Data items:
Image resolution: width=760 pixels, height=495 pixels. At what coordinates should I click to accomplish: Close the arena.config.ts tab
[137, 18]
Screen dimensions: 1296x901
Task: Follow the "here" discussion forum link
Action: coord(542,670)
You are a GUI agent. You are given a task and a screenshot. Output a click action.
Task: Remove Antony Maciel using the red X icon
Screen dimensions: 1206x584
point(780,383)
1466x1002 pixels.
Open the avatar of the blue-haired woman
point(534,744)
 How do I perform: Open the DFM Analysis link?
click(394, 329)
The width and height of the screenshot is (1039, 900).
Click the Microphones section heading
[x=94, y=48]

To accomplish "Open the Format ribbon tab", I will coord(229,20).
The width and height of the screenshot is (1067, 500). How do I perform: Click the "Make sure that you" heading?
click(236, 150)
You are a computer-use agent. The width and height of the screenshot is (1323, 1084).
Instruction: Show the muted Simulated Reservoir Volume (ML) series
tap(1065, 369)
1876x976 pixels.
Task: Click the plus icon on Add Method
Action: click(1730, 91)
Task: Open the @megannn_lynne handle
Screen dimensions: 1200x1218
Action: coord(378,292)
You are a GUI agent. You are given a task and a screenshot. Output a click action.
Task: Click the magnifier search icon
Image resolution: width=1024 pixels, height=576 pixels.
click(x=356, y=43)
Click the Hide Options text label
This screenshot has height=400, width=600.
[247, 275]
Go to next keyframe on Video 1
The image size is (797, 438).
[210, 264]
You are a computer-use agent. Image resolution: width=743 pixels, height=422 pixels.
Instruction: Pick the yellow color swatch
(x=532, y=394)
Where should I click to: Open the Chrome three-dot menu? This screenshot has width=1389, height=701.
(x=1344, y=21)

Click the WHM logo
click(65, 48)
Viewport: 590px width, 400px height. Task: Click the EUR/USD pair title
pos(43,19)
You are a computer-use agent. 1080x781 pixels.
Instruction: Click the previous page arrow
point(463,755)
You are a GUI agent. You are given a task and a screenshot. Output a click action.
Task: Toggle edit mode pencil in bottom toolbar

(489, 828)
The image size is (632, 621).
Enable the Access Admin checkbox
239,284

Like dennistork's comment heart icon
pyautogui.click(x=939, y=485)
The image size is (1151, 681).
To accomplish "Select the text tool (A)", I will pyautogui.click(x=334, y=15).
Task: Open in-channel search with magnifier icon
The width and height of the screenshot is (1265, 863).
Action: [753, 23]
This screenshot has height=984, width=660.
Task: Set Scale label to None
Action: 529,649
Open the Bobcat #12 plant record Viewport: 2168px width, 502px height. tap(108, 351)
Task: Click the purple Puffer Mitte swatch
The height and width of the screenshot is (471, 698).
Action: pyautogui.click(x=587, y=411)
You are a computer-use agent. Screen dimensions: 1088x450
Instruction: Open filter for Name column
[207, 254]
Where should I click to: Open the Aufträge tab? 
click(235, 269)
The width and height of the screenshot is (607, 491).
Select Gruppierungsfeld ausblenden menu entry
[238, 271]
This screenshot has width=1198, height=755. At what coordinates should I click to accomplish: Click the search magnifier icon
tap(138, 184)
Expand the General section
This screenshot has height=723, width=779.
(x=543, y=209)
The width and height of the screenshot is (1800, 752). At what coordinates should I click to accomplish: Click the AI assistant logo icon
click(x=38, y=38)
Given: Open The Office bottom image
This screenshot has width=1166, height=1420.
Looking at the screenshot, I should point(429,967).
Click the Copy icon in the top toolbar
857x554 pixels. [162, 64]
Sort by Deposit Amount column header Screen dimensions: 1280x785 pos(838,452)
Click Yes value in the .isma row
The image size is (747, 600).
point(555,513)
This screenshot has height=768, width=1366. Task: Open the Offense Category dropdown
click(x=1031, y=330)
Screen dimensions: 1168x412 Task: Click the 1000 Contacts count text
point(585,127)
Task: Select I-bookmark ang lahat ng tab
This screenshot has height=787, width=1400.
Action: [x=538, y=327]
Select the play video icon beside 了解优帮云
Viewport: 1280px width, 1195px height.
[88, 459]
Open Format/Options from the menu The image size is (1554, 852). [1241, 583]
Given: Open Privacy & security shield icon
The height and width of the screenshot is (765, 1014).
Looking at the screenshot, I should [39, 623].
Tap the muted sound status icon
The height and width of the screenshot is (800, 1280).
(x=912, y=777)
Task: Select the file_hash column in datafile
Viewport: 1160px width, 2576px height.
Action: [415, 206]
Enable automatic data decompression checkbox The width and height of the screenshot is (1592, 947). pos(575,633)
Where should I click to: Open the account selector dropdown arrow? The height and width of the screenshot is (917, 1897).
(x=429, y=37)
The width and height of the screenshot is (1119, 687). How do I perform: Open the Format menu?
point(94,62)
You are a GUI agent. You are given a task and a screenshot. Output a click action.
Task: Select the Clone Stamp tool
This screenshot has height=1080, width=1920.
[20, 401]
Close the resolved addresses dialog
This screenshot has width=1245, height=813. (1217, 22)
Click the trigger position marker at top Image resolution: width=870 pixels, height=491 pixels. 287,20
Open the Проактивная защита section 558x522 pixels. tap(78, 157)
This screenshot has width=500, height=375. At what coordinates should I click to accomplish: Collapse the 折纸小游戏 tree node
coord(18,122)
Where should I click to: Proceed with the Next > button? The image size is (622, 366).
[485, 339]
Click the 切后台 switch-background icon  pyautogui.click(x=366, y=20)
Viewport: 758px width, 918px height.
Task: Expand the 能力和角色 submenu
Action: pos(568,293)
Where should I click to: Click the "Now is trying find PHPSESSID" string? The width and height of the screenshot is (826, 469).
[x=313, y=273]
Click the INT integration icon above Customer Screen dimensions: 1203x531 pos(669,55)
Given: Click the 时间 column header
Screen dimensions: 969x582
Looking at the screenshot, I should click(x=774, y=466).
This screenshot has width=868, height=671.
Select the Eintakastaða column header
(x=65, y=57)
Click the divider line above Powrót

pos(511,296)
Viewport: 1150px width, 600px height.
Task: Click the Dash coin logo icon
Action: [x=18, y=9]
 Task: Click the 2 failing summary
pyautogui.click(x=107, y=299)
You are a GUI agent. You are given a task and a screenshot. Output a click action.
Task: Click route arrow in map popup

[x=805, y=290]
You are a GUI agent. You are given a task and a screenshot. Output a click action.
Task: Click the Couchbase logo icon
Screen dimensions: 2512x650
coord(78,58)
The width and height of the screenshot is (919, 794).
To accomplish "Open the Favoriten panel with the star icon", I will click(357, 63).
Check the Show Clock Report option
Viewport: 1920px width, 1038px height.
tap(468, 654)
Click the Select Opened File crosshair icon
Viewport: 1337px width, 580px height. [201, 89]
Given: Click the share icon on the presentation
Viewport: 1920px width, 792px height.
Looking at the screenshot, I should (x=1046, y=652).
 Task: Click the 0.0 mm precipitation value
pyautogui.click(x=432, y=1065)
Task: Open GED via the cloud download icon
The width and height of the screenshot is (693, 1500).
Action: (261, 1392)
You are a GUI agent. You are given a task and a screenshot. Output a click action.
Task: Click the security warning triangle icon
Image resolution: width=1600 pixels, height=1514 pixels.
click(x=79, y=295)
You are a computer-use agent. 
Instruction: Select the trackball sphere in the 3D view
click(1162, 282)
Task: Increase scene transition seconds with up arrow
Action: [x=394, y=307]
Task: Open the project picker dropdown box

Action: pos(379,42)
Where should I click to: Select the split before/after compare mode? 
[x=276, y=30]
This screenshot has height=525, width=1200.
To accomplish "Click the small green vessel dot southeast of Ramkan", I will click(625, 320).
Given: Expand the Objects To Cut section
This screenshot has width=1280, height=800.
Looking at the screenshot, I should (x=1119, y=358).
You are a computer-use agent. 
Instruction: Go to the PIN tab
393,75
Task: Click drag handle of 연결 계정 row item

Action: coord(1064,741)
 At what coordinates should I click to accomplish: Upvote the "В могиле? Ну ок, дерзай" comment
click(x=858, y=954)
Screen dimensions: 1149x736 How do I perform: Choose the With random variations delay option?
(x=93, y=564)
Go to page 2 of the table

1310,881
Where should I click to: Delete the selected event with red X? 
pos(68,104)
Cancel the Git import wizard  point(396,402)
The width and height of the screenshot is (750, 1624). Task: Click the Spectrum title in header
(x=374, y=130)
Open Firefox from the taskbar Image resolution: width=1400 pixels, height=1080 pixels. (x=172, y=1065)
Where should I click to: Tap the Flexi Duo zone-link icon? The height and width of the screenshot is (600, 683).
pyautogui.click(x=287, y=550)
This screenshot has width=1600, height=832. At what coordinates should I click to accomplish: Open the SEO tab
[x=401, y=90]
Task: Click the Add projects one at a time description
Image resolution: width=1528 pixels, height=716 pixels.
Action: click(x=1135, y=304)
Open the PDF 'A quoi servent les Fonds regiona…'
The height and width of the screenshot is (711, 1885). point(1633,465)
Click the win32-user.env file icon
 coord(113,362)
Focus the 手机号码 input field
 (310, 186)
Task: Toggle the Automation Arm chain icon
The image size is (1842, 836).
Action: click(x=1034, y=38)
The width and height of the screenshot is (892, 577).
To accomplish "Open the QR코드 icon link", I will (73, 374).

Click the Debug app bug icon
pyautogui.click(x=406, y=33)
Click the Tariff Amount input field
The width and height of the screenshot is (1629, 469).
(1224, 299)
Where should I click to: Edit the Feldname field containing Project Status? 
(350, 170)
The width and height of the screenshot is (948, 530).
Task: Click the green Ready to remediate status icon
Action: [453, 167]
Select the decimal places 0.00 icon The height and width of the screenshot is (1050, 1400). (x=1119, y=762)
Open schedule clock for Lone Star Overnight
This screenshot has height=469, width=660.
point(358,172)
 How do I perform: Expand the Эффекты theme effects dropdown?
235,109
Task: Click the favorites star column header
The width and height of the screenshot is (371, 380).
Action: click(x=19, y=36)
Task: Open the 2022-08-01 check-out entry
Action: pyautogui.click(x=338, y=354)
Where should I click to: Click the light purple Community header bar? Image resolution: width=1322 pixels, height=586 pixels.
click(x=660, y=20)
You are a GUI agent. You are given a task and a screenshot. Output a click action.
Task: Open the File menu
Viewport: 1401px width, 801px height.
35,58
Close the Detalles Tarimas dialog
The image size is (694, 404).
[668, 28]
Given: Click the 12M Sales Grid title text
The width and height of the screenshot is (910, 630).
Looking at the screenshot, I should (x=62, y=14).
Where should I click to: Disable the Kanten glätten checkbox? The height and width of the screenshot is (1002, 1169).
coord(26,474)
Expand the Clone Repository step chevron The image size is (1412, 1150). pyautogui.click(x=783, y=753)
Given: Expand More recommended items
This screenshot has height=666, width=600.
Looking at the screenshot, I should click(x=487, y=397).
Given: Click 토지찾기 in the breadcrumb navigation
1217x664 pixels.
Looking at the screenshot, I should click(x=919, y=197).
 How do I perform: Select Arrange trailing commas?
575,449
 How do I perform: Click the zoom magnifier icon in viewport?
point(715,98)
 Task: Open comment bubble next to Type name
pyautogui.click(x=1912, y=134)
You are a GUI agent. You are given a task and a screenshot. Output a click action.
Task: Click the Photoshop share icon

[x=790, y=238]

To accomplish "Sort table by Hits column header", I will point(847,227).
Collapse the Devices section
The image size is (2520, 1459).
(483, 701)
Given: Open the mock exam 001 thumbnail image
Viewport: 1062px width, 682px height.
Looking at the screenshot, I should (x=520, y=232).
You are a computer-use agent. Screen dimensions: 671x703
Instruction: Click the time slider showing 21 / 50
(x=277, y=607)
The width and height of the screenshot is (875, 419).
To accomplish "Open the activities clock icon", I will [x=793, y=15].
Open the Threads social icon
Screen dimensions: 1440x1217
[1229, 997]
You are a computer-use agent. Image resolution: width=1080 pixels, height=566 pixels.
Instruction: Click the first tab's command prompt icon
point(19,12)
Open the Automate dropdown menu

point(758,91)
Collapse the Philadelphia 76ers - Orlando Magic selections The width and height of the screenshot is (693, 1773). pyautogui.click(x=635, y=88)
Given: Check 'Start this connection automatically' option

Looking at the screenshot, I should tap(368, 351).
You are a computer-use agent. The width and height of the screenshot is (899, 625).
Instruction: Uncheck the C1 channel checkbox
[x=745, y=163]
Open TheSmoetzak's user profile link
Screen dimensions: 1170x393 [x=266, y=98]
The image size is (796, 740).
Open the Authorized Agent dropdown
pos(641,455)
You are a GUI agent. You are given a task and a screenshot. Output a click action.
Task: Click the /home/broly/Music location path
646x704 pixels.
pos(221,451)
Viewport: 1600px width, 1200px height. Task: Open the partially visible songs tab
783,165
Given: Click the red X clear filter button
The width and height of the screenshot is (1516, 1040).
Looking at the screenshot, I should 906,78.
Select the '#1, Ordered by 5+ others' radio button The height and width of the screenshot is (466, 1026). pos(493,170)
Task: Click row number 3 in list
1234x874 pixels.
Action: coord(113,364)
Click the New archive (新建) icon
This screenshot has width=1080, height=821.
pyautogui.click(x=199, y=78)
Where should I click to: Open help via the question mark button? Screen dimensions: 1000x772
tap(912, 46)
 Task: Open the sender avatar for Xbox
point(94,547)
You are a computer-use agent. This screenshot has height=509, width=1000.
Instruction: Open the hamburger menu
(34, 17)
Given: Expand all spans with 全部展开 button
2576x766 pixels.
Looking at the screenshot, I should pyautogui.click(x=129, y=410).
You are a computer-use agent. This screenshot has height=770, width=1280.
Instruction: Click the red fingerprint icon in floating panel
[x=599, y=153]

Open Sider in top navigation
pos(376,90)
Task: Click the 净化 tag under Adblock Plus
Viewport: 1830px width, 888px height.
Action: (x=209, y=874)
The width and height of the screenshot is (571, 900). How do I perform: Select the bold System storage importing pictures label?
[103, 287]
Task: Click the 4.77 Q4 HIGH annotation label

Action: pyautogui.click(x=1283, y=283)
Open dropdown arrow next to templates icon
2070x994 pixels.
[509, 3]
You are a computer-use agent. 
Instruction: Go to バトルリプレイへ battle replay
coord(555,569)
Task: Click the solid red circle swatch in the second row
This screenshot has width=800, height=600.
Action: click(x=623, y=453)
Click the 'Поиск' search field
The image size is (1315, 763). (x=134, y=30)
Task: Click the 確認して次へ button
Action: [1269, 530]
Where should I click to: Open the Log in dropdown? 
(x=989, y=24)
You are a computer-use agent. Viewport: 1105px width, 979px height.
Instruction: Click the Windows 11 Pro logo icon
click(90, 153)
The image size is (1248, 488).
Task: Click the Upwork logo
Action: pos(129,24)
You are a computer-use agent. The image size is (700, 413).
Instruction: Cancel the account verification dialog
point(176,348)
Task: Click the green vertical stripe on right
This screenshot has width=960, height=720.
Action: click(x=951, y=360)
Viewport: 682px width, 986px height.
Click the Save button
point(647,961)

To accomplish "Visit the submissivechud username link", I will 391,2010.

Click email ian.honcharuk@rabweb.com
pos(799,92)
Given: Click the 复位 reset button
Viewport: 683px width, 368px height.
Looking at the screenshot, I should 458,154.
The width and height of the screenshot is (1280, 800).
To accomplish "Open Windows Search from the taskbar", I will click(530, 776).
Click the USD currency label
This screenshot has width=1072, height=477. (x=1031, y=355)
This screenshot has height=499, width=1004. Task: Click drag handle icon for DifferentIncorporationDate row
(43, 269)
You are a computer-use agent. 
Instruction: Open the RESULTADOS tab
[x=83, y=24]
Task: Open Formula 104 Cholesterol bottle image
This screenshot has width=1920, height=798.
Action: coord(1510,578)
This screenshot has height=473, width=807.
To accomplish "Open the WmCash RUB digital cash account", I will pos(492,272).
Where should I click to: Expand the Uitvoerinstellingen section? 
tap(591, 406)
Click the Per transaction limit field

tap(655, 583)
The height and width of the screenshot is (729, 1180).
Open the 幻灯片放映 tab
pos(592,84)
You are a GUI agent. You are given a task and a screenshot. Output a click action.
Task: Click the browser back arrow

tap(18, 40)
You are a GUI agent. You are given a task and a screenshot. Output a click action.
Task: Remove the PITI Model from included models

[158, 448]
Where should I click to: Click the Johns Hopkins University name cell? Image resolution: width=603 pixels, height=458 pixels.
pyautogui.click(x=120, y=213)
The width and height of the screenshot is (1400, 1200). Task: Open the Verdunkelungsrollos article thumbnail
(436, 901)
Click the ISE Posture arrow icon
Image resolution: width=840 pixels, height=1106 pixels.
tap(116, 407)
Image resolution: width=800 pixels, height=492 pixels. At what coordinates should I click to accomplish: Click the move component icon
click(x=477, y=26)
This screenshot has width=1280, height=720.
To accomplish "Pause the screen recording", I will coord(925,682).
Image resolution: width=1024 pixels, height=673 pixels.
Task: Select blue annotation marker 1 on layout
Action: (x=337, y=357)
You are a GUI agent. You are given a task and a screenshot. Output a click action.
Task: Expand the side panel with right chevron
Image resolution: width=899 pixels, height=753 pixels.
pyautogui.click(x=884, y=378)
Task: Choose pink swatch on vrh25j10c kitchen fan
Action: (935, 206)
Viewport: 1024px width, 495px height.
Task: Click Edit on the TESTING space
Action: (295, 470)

**Goal of the exercise:**
Read the data above and pull out each line that holds the string "right".

**Exercise answer:**
Task: Click the green vertical stripe on right
Task: Expand the side panel with right chevron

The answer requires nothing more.